Mapped network drives are for each user separately. Actually, they are even different for the limited administrator token and the elevated one (e.g. if I run something as administrator here I won't see my mapped network drives, but instead have to use UNC paths).
It's not the best butt it's better than the others. You can always enhance putty features using MTPuTTY http://ttyplus.com/multi-tabbed-putty/ worth trying
I'm a fan of Bitvise SSH for a Windows SSH server; it's been enough to replace Terminal Services when each employee has their own work machine to remote desktop into.
It's nice that Microsoft recognizes the need for this functionality; I wonder how they will approach the potential per-client licensing issues they like to bring up with their server OS's.
A great openssh for windows for the time being. Being using this and it is great, only thing is not able to do powershell from it once connected to host.
I have had really good luck with this open source, native windows, ssh server.
http://www.kpym.com/2/kpym/index.htm
I have no affiliation with the project, i just thought i'd mention that it is a nice alternative i found.
Blargh. Another OSS project that doesn't expose any kind of version control (7zip is the worst offender). I know, gift horse etc etc but it does make it hard to track the history / future of the project.
Also looks like it hasn't been updated since 2011.

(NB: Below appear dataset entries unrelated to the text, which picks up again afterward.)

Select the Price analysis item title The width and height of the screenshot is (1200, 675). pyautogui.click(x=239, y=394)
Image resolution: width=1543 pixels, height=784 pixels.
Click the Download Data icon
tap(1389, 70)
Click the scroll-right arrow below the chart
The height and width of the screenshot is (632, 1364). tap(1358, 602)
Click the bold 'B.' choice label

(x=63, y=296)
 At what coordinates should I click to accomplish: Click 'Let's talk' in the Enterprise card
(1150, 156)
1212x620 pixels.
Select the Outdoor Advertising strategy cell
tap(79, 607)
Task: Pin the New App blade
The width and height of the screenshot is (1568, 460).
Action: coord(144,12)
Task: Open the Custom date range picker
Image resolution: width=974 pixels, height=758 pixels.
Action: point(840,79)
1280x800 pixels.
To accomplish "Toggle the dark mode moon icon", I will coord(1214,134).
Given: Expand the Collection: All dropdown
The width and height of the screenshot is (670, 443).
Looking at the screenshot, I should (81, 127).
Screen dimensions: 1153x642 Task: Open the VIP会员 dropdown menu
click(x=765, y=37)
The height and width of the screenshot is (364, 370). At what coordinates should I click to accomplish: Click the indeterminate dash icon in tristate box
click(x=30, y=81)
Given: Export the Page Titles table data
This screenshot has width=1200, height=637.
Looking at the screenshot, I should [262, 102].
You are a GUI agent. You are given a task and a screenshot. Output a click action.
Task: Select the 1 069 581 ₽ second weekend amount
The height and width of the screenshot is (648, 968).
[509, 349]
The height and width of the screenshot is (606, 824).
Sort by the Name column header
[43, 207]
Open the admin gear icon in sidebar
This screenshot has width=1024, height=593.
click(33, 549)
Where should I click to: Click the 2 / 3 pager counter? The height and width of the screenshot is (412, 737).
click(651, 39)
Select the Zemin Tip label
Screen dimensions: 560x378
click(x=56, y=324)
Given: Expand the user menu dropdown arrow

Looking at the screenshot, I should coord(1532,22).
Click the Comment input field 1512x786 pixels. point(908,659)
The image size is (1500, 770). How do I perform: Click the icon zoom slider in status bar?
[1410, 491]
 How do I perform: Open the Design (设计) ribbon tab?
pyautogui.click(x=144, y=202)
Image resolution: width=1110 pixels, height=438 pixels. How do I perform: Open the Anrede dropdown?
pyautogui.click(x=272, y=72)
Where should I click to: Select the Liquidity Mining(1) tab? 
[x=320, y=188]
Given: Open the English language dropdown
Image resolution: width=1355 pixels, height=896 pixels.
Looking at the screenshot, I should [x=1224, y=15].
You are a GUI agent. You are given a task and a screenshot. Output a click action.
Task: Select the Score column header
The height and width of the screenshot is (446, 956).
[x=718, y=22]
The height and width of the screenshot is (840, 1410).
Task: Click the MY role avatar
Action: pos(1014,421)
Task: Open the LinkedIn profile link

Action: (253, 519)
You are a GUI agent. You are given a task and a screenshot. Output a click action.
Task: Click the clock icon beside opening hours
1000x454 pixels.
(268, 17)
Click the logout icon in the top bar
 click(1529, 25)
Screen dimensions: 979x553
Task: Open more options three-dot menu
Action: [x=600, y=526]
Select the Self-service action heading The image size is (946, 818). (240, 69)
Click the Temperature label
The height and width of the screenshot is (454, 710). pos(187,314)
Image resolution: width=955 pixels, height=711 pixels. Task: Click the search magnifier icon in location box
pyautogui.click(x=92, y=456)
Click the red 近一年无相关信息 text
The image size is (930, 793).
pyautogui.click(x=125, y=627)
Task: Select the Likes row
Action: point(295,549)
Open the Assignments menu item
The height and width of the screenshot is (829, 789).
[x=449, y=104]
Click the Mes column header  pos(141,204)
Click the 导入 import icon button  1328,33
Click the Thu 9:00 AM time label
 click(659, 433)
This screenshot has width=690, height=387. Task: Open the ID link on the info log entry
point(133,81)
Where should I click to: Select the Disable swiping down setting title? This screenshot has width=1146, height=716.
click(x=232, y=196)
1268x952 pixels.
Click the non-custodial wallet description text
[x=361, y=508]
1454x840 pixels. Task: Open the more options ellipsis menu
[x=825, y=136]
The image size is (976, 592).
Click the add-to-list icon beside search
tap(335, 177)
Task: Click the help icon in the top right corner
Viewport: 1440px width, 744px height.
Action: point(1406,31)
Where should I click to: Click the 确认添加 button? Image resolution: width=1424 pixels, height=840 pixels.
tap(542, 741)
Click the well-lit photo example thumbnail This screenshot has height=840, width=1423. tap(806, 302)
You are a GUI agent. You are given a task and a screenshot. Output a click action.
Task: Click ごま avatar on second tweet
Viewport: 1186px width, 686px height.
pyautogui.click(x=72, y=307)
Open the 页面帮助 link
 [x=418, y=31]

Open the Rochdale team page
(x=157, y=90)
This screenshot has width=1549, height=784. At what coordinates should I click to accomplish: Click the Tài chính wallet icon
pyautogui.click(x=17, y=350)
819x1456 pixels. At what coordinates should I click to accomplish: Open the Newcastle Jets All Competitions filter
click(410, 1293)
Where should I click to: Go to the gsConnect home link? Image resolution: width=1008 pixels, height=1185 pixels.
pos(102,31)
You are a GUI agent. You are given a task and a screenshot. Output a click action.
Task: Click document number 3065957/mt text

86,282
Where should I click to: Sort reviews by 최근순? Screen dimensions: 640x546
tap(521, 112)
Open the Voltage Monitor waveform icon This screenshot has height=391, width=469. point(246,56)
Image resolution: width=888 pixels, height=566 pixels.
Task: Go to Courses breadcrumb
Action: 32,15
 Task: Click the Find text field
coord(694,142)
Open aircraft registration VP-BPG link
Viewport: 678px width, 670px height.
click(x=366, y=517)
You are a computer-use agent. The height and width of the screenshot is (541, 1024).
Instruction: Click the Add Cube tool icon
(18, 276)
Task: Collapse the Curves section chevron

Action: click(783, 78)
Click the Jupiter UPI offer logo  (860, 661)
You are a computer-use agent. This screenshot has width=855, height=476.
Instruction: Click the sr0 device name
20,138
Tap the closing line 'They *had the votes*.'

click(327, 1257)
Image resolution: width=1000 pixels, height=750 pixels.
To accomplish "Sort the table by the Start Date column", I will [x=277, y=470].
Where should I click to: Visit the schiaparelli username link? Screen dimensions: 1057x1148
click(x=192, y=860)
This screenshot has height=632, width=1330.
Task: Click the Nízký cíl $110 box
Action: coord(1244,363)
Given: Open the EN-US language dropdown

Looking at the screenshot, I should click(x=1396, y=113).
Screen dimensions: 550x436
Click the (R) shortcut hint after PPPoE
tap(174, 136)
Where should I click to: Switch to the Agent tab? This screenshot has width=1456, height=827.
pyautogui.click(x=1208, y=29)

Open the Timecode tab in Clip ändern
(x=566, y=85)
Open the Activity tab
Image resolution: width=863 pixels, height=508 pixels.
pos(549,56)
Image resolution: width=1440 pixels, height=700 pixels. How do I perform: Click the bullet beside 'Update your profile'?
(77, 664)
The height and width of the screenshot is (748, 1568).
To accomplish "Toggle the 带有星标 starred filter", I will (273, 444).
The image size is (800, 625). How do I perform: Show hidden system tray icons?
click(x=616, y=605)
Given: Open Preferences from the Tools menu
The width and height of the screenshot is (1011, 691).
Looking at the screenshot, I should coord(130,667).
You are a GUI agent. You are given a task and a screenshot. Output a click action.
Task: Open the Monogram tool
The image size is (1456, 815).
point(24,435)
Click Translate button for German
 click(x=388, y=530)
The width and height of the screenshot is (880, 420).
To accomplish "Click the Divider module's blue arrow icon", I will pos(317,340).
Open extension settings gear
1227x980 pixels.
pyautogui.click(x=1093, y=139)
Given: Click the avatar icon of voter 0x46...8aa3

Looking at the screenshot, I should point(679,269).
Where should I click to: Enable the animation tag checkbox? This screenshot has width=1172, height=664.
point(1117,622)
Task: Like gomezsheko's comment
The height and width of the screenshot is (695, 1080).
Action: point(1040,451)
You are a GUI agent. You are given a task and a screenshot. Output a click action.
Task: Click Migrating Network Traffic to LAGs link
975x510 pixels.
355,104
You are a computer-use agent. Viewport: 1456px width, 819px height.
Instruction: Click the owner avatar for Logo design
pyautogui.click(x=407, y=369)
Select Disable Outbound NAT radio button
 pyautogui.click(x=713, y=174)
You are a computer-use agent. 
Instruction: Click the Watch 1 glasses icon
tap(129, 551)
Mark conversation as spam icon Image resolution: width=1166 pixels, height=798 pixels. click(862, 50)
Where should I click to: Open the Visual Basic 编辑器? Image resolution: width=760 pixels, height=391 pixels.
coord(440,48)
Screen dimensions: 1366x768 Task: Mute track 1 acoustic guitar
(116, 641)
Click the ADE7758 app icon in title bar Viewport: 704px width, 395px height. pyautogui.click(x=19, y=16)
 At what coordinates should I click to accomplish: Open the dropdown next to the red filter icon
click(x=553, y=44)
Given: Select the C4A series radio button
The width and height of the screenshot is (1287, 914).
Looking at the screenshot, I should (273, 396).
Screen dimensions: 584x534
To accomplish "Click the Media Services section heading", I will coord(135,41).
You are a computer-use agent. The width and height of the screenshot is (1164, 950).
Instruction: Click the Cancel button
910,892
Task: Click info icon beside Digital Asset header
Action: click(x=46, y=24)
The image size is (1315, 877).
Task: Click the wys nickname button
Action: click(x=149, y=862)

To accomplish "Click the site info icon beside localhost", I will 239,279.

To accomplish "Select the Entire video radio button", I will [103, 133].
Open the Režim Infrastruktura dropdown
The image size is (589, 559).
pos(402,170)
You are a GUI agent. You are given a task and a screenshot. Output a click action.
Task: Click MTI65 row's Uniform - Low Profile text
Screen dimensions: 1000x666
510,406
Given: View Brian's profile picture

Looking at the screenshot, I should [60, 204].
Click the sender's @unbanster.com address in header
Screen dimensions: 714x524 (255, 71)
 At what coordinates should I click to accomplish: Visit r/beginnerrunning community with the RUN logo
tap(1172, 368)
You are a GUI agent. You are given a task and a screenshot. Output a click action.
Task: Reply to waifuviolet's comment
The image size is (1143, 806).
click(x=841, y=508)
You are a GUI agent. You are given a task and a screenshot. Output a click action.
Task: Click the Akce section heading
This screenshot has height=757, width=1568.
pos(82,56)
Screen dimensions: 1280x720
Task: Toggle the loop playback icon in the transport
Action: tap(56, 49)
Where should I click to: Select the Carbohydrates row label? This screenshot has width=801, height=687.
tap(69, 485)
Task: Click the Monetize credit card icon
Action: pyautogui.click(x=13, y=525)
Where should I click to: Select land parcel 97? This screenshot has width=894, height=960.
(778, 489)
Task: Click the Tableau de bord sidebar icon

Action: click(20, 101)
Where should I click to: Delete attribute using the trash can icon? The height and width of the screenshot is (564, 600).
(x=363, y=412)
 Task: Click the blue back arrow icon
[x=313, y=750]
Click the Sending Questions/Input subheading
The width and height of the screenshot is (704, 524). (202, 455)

Why does this support telnet? Just seems crazy to me. Is it on by default? That would be a violation of any sane security policy pretty much anywhere. Seems like a serious edge case requirement and odd to bundle with SSH. This is like buying a new car but then having the dealer give you a free horse with your purchase.
Telnet has the unique advantage of having an implementation for the opposite part on any TCP/IP compatible system without external libraries, crypto etc. and that you can recreate both a server and a client in literally an hour with nothing but a C compiler and an ordinary libc.
Was wondering about that. I'm surprised the OpenBSD team is accepting the commits - something so fundamental and Windows specific doesn't seem like their kind of thing - but great!